Conmovedoras, como el fana que le regaló su camiseta a un cartonero para que pudiera festejar de albiceleste. Emotivas, como padres, hijos y abuelos celebrando juntos.
Y hasta bizarras como el Tula tocando el bombo en París después de ganar el The Best al mejor aliento -en representación del hincha argento- y convidándole después la percusión a Gianni Infantino en un cocktail de gala.
Pero lo positivo en todo esto es que la Selección no quedó en Qatar. Siguió en un nivel de competitividad altísimo, el que siempre destacó su entrenador Lionel Scaloni -¡un deté con consenso en el país de los técnicos!- y que sostuvo aun siendo un ganador. No pecó. No cayó en la tentación del sommier de laureles.
Siguió. Y ganó una y otra vez por las Eliminatorias, más allá del tropiezo frente a Uruguay.
Venció a Brasil en el Maracaná y le propinó su primera derrota en procesos clasificatorios. Y peor: profundizó una crisis en el Scratch. La misma que había empezado a dejar en evidencia con el triunfo en la Copa América 2021.
Es ahí donde está quizás el gran secreto de la Scaloneta. Y por qué nos sigue representando a un año. Porque si bien todavía nos divierte ver a De Paul con el pelo multicolor, nos gusta mucho más cómo juega los partidos dejando la vida.
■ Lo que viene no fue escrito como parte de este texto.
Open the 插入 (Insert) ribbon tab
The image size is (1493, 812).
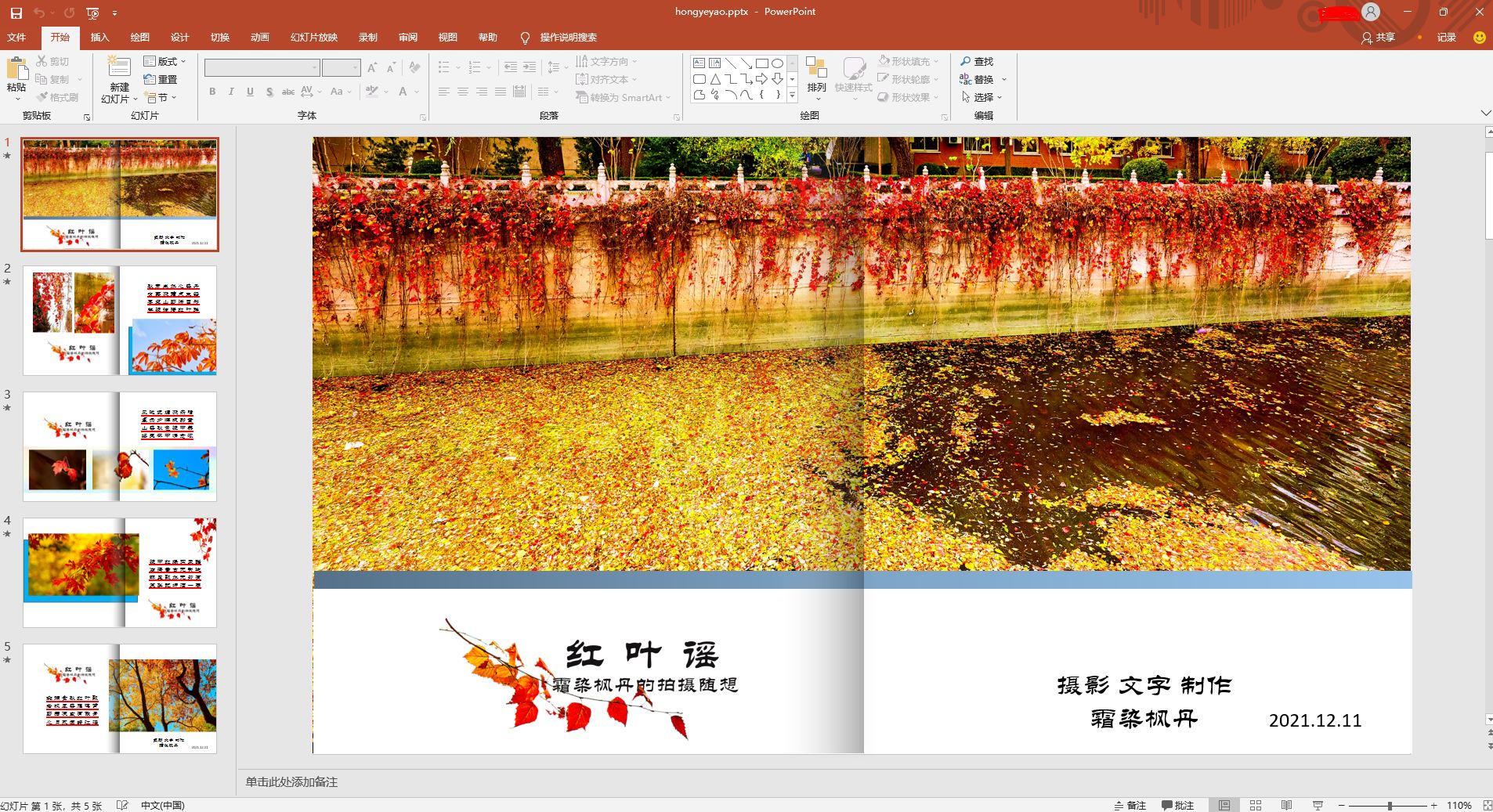99,38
Porque más allá de que entendimos por qué Cuti Romero y Otamendi les festejaron el triunfo en la cara a los neerlandeses, nos identifica mucho más cómo arriesgan la piel hasta en los amistosos.
Porque incluso cuando le pedimos a Dibu que baile como después de sus atajadas en las series o nos reímos cuando atajó el muñequito de Mbappé en plena caravana de festejo, en realidad nos emocionan tanto sus atajadas como el sollozo al escuchar el Muchachos cantado por 85 mil personas. O por 40 millones. O por nuestros hijos, hermanos o nietos. Y no podemos no prendernos, de algún modo.
Porque ese hit nos retrotrae a un año atrás. Al momento exacto en el que todo comenzó. En el que la Selección ganó el Mundial. ¿La mejor de la historia? Quizás: lo dirá el tiempo. Pero sí la que nos unió a todos hace un año.